Tribune : Les activités extra-scolaires sont-elles nécessaires ? Retour aux sources de l’engagement associatif

Les IEP et Sciences Po obéissent à une certaine formule attractive : un enseignement en grande école, apportés par de nombreux professionnels, enseignants et enseignants chercheurs, et la possibilité d’un investissement extra-scolaire en dehors du cadre disciplinaire. La question que j’aimerais me poser aujourd’hui n’est pas de savoir si ces activités extra-disciplinaires sont véritablement centrales pour l'étudiant à Sciences Po, car il est évident qu’elles le sont, mais si elles sont centrales pour l’attraction des IEP et de Sciences Po également.

Carla Brulet

2/3/20223 min read

En majeur partie, le canal à travers lequel passe ces activités extra-scolaires sont, pour l’instant, les associations liées à l’école. Communautés formées par la réunion d’étudiants ayant des intérêts extra-scolaires communs, allant de la culture européenne jusqu’à la danse en passant par l’art oratoire, les associations sont co-existantes à toutes les universités et écoles en France. Il est inutile de mentionner que malgré le temps-libre disponible, elles sont beaucoup moins présentes dans les universités classiques contrairement aux grandes écoles (IEP, Sciences Po, école d’ingénieur, …).
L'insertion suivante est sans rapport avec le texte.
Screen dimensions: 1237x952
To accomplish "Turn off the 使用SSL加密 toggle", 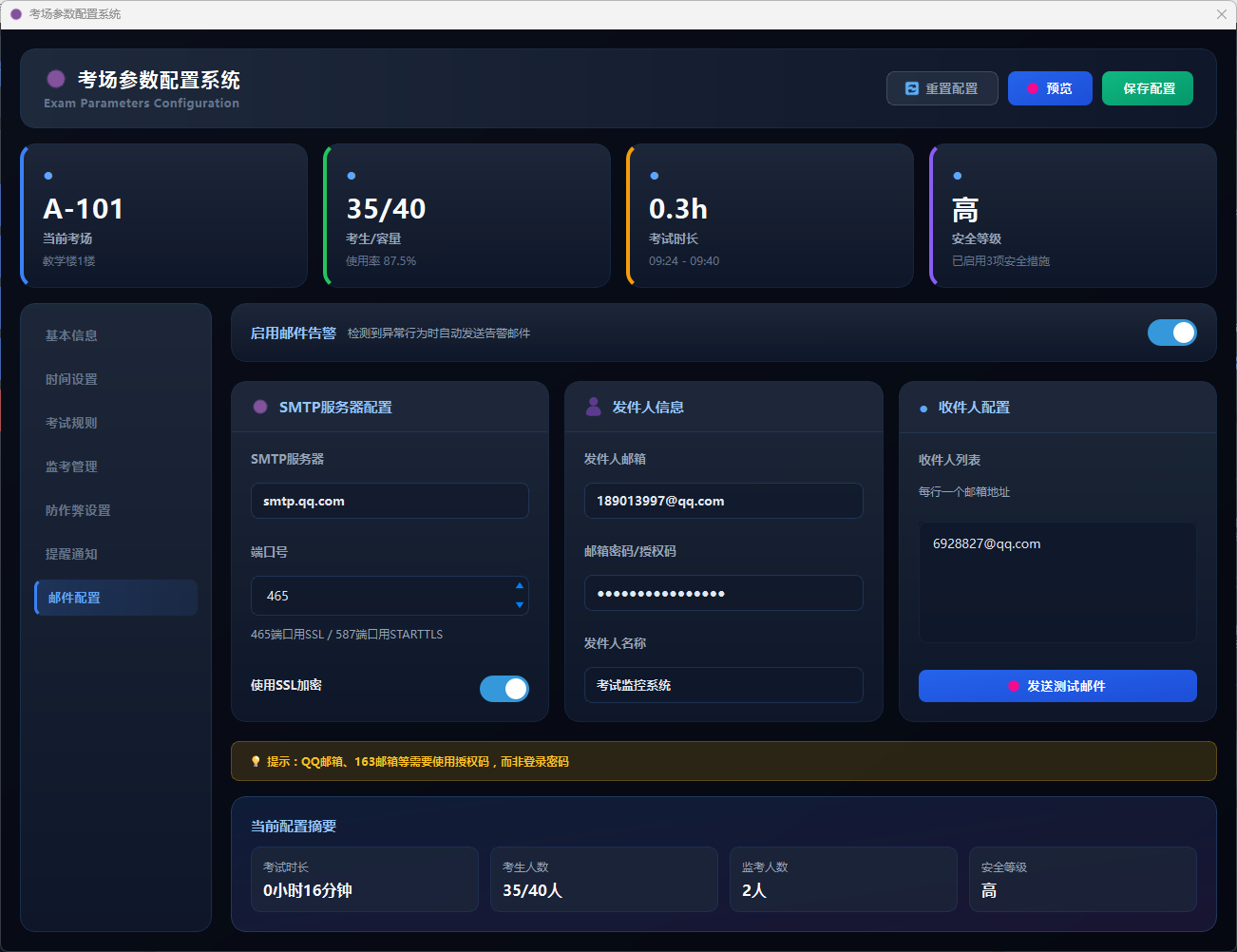I will point(504,689).
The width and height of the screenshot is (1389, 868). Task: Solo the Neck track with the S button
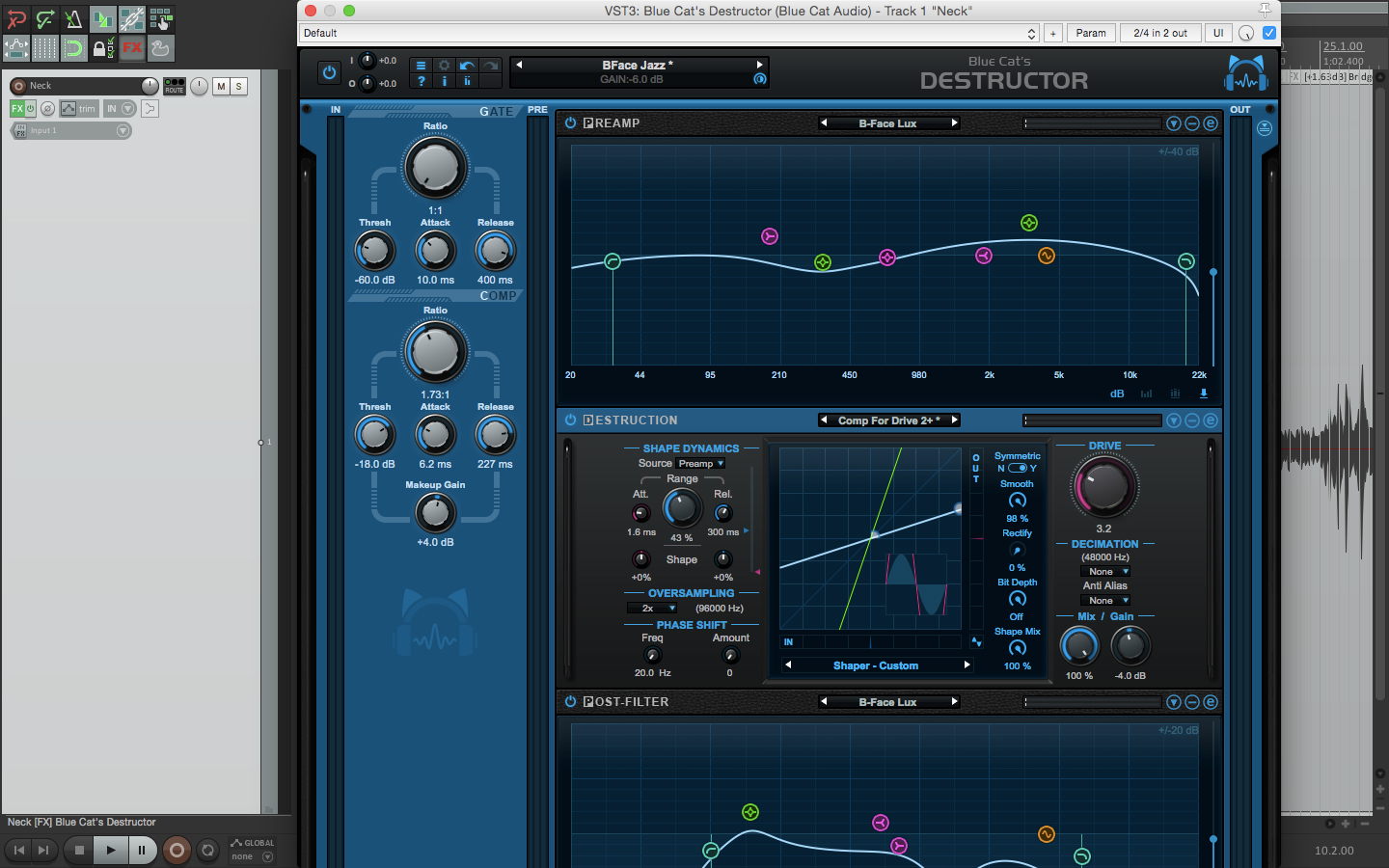237,86
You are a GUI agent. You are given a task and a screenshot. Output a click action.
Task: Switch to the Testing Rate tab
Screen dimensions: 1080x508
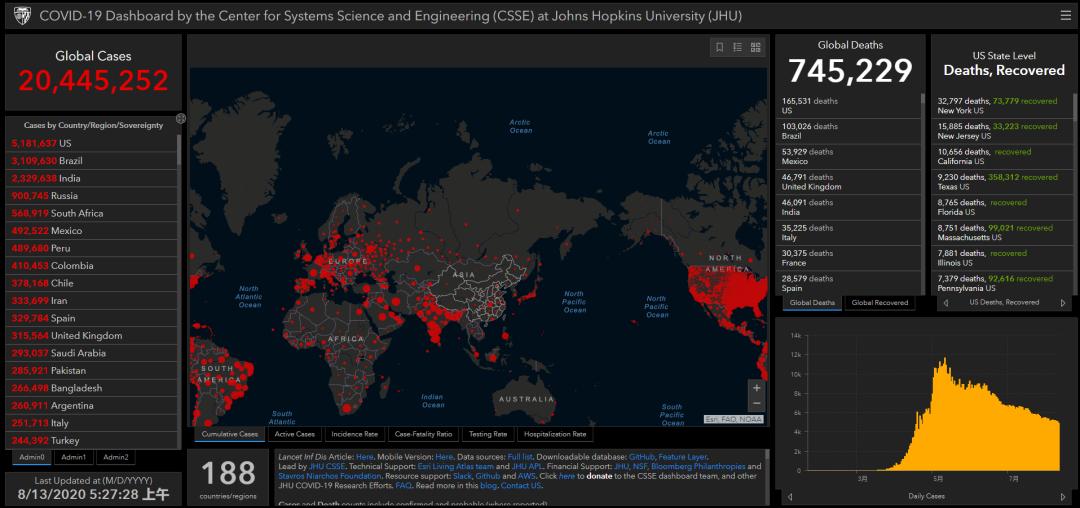[488, 434]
Il est intéressant de comparer ce manque d’activité qui peut être dû institutionnellement à l’inégalité de financements proposés, à l’inégalité d’offre et de promotion de la part des écoles, mais aussi et je pense surtout à l’inégal investissement personnel de l’étudiant dû à des variables socio-économiques et culturelles propres à chaque écoles. En effet, les étudiants de Sciences Po proviennent généralement de familles aux propriétés culturelles et financières plus élevées, ils se sont probablement pour la quasi-majorité déjà investis dans des activités extra-scolaires avant leur entrée à Sciences Po ou passent par des ascenseurs culturels les incitants à s’investir davantage à l’extérieur de l’école. Surtout, l’investissement extra-scolaire est un must demandé par la plupart des grandes écoles qui prennent sur dossier pour montrer hypothétiquement la capacité d’investissement du candidat. Par conséquent, qualifier de “nécessaire” le travail extra-disciplinaire à Sciences Po dans le sens opposé à contingent n’est pas absurde, puisque le profil-type et valorisé de l’étudiant  de ces écoles repose sur cet engagement extra-scolaire. Ainsi, réduire ou décrédibiliser le travail associatif, c’est aussi réduire cette exigence d’investissement demandé aux candidats aux grandes écoles.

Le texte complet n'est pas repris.